→ DOCUMENT PASSAGE:
[BEGIN]
According to the Armenian government’s Civil Aviation Department, a total of 17 flights from Yerevan to several major European cities have been cancelled since an incessant stream of ash from an Icelandic volcano forced the closure of much of European airspace on April 15.

The Czech national airline CSA carried out on Monday the first flight to Armenia since the unprecedented disruption. Aram Marutian, the deputy head of the Civil Aviation Department, told RFE/RL’s Armenian service that 140 mostly Armenian passengers arrived in Yerevan on board a CSA plane from Prague.

Iceland -- The path of a plane is seen over the top of an erupting volcano near Eyjafjallajokull, 20Apr2010
Marutian said another carrier, Austrian Airlines, will also likely resume its regular flight service between Vienna and Yerevan later on Tuesday. “We are working with the airline to make sure that they use a bigger aircraft so that we can increase the number of passengers and return everyone to Armenia as soon as possible,” he said.

In Marutian’s words, a total of some 750 Armenians are still unable to return home, while more than a 1,100 others have had to delay trips to Europe and the United States because of the crisis. About one third of them have handed back their air tickets to travel, he added.

The official also said that the volcanic eruption has not disrupted flight services with Russia and other former Soviet republics which account for most of air travel to and from Armenia.

Millions of people have been stranded across the globe since Europe began shutting down airspace six days ago. A gradual reopening of airports in northern and central Europe, which began on Monday, was called into question by new spurts of ash from the Eyjafjallajokull volcano reported on Tuesday. Authorities in Iceland said the volcanic activity there is still “considerable,” leading some countries, including Britain and Norway, to scrap plans to end their lockdown.
[END]
→ DIRECTIVE 1: Identify each line of the records that contains the string "screenshot", treating uppercase and lowercase as different, and copy those lines.
The text and the records that follow it come from unrelated sources.

→ GIVEN ENTRIES:
[BEGIN]
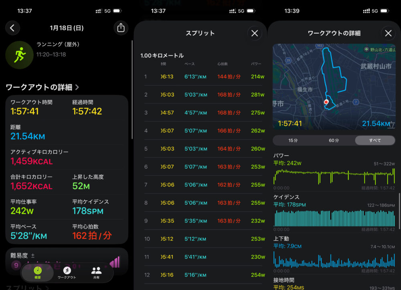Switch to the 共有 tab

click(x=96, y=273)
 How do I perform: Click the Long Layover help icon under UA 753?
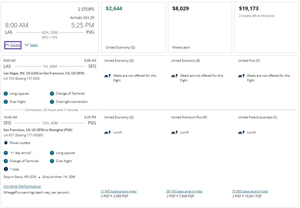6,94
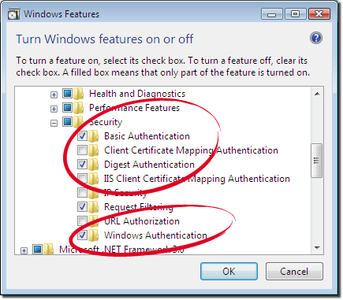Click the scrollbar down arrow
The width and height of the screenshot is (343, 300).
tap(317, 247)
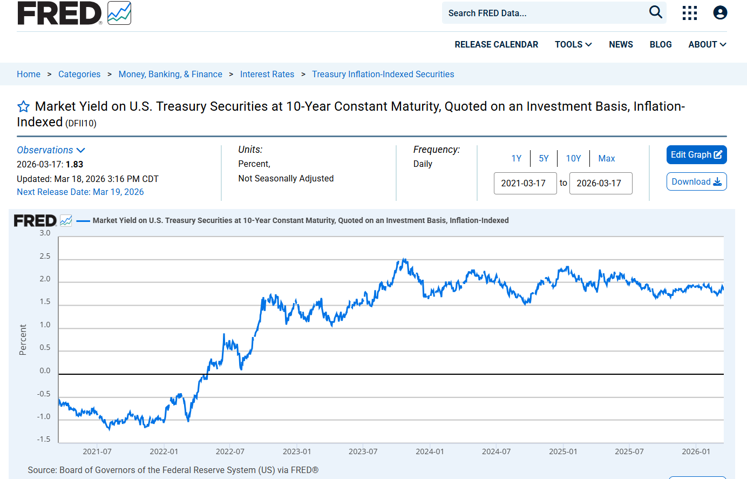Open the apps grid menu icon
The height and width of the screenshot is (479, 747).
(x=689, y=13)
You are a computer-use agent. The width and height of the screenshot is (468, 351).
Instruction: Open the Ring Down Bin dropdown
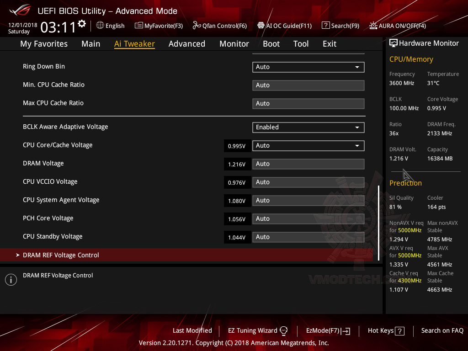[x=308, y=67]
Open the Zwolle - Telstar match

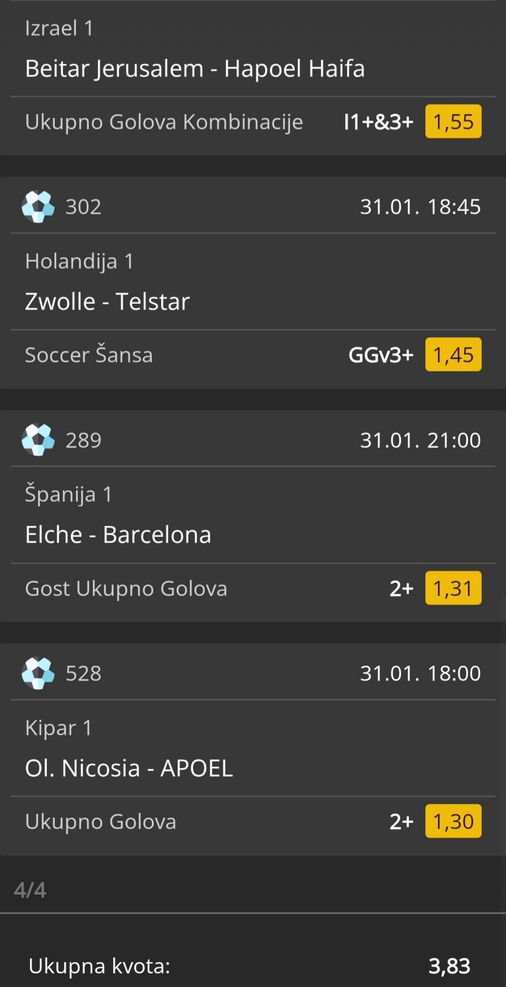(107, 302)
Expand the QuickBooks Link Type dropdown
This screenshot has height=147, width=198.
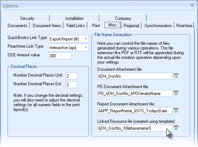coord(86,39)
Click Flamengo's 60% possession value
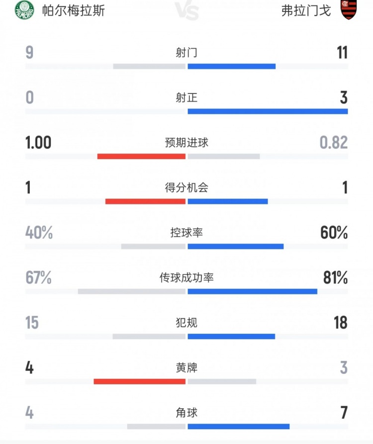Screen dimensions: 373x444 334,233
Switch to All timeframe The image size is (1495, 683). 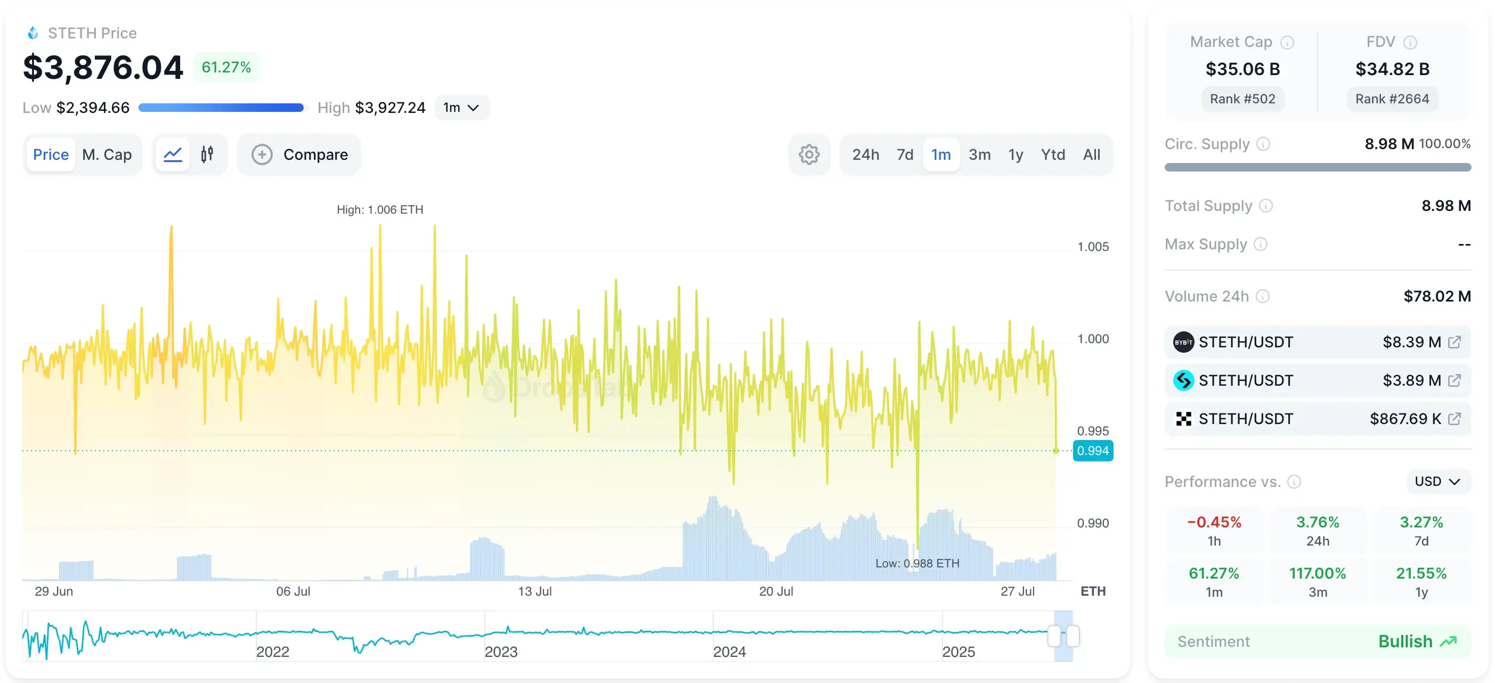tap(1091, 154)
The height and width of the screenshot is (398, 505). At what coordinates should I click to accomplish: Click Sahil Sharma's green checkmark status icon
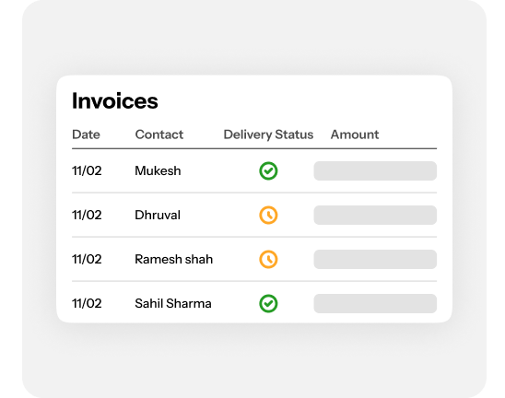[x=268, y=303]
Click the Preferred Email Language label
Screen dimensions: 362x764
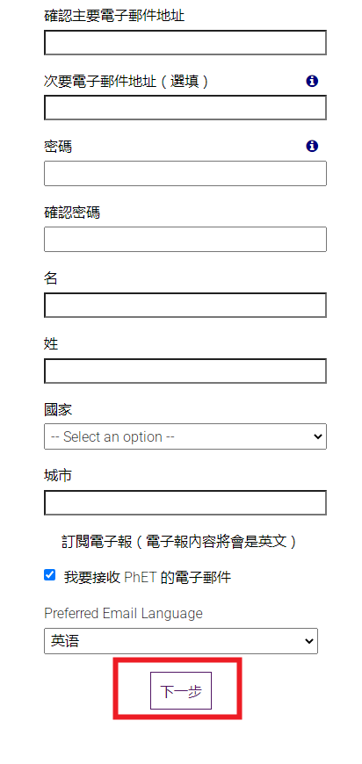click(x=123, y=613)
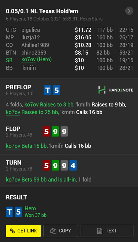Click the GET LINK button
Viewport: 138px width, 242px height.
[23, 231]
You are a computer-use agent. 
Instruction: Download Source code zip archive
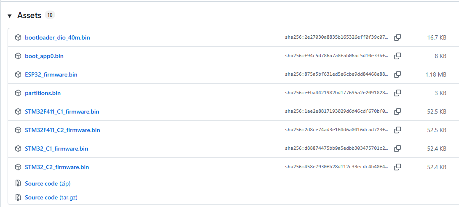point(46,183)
[END]
→ DIRECTIVE 2: Translate this sentence from the article on Armenian flights and volcanic ash into Spanish: "The Czech national airline CSA carried out on Monday the first flight to Armenia since the unprecedented disruption."

→ EXERCISE ANSWER 1:
The width and height of the screenshot is (343, 300).
The height and width of the screenshot is (479, 747).
You are a computer-use agent. The width and height of the screenshot is (468, 351).
This screenshot has height=147, width=198.
The height and width of the screenshot is (398, 505). At what coordinates should I click to accomplish: Click Sahil Sharma's green checkmark status icon

→ EXERCISE ANSWER 2: La aerolínea nacional checa CSA realizó el lunes el primer vuelo a Armenia desde la interrupción sin precedentes.